------ Extracted material ------
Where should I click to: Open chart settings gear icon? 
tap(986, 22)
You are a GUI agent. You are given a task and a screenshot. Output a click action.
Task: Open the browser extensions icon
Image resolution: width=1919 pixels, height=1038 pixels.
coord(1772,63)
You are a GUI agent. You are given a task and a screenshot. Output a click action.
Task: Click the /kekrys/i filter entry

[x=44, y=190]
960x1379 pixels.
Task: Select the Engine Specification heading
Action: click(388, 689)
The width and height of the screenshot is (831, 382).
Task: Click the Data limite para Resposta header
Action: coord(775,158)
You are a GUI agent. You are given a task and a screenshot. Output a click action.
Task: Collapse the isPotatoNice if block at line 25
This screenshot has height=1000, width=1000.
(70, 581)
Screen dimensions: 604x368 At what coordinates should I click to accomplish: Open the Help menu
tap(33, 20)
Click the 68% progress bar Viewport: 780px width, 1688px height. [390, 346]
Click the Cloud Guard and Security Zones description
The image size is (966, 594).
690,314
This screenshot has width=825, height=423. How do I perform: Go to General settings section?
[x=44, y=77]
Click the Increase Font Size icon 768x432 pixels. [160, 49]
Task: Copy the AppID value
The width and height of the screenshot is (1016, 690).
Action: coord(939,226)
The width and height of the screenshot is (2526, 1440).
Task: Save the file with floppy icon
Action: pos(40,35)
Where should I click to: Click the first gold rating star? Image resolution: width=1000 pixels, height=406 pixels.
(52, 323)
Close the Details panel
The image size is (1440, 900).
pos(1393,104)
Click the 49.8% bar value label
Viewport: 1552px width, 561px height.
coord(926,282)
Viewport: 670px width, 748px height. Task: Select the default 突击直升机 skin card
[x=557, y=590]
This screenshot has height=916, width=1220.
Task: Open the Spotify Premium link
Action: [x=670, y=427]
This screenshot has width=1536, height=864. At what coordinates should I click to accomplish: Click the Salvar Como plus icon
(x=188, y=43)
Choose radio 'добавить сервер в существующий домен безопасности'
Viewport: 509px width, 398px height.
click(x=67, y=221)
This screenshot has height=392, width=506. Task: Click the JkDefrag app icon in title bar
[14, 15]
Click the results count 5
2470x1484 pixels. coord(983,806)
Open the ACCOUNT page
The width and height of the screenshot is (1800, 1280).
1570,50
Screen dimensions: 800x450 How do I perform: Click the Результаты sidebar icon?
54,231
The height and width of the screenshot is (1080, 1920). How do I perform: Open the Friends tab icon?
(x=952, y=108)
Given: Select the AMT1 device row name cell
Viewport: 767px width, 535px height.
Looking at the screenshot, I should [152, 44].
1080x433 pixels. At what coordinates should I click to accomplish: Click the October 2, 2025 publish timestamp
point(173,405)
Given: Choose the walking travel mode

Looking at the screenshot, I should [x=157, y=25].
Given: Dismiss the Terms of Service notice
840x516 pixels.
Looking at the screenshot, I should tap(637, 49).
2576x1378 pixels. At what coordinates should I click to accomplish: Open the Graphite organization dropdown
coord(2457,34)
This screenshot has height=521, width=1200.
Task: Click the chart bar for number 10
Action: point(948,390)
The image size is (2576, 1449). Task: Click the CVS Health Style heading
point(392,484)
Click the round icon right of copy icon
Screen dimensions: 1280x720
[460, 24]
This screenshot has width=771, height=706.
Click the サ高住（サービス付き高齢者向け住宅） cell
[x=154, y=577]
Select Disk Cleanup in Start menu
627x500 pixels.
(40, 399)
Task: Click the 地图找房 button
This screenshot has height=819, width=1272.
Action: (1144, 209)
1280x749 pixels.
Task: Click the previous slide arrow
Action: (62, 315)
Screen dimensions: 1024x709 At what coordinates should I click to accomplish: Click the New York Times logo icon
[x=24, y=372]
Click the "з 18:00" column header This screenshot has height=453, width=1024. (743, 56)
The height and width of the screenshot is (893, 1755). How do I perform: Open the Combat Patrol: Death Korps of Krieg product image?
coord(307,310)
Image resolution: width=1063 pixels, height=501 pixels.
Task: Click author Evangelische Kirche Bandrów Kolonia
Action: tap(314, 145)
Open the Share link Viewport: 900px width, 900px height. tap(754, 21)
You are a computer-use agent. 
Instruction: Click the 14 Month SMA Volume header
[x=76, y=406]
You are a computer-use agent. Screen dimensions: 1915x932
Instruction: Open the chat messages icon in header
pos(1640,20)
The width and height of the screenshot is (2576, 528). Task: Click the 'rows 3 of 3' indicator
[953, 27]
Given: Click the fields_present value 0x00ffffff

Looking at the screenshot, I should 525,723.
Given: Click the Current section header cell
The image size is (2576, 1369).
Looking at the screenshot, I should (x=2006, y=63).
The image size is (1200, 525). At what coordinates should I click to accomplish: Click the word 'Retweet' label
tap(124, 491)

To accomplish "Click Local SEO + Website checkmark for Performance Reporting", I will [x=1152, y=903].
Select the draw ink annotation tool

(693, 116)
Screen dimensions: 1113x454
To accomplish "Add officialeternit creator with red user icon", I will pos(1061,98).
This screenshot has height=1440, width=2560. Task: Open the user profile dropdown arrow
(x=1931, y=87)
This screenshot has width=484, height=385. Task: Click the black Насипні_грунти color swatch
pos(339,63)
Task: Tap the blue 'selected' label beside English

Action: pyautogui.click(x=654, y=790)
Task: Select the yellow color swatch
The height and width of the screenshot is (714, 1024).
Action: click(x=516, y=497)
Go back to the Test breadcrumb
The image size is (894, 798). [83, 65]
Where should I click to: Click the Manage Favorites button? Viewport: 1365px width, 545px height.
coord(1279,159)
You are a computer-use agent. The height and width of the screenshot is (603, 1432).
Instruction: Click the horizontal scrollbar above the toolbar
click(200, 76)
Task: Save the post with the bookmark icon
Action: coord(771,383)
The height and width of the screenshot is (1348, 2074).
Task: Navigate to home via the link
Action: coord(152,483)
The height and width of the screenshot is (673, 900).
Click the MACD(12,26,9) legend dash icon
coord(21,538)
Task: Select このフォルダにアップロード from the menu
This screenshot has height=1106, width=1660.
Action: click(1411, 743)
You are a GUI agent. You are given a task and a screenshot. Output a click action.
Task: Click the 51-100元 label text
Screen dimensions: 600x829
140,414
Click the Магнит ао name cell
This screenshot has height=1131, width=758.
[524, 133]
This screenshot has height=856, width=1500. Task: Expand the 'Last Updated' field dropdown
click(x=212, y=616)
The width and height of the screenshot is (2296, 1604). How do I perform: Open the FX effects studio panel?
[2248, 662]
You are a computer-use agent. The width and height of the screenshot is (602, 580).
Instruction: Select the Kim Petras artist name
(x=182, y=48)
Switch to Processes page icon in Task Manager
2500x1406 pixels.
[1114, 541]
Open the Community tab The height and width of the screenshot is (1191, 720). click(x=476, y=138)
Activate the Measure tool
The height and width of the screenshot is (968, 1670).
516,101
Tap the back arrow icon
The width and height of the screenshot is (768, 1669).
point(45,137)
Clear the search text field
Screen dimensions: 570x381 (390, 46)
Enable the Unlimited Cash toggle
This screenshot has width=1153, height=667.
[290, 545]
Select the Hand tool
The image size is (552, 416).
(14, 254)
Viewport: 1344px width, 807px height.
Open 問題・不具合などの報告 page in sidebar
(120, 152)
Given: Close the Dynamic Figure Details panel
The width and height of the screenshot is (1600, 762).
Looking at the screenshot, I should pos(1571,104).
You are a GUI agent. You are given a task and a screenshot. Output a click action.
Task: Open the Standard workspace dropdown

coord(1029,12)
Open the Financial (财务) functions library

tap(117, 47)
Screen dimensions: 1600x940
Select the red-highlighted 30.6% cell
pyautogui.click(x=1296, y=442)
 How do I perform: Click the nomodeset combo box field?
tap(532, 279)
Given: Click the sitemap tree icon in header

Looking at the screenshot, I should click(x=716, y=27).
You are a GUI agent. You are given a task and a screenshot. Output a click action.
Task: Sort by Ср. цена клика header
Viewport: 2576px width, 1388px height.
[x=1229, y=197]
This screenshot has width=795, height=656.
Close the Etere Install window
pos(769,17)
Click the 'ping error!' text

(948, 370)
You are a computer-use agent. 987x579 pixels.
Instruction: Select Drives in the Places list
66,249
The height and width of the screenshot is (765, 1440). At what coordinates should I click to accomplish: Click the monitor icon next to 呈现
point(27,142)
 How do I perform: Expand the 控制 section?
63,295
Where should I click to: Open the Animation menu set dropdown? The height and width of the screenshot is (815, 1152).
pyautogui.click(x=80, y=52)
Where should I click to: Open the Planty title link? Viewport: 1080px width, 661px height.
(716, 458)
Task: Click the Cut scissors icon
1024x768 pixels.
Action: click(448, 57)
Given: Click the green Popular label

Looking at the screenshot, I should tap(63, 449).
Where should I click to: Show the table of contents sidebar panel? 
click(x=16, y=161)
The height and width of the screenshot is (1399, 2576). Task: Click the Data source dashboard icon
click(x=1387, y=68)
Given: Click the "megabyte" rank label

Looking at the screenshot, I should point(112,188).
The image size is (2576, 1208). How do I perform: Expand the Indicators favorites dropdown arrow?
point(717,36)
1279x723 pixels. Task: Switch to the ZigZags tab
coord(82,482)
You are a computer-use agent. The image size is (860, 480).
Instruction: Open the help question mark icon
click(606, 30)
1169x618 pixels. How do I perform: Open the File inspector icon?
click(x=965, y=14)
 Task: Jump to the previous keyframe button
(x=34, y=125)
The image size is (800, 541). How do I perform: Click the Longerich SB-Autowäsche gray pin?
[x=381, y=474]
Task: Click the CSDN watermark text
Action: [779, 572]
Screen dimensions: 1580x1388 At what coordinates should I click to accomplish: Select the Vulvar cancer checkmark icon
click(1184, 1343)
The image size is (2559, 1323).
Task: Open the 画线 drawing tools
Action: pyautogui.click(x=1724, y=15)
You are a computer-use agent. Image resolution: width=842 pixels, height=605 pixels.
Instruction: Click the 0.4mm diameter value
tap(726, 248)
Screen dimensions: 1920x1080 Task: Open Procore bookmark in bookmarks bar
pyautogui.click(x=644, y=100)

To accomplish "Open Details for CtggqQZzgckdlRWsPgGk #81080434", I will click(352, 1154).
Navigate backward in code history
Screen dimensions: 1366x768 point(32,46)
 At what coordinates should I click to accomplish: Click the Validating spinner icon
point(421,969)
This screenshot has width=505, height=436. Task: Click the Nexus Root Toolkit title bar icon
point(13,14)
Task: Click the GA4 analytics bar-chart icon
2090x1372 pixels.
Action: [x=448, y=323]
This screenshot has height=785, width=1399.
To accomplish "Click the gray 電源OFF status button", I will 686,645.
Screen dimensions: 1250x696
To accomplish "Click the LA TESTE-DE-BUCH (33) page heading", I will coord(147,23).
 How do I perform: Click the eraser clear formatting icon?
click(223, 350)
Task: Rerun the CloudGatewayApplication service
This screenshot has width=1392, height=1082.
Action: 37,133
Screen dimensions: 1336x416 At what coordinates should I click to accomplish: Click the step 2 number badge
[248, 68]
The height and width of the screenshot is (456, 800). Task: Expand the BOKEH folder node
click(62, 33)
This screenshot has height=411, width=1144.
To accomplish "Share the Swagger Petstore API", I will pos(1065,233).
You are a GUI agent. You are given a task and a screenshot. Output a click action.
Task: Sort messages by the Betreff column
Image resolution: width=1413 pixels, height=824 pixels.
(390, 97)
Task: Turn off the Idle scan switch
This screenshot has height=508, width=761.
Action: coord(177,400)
------
▶ [What is expected]
Locate every line in the listing above that contains the word "checkmark" and copy each one.

▶ [Answer for this exercise]
To accomplish "Click Local SEO + Website checkmark for Performance Reporting", I will [x=1152, y=903].
Screen dimensions: 1580x1388 At what coordinates should I click to accomplish: Select the Vulvar cancer checkmark icon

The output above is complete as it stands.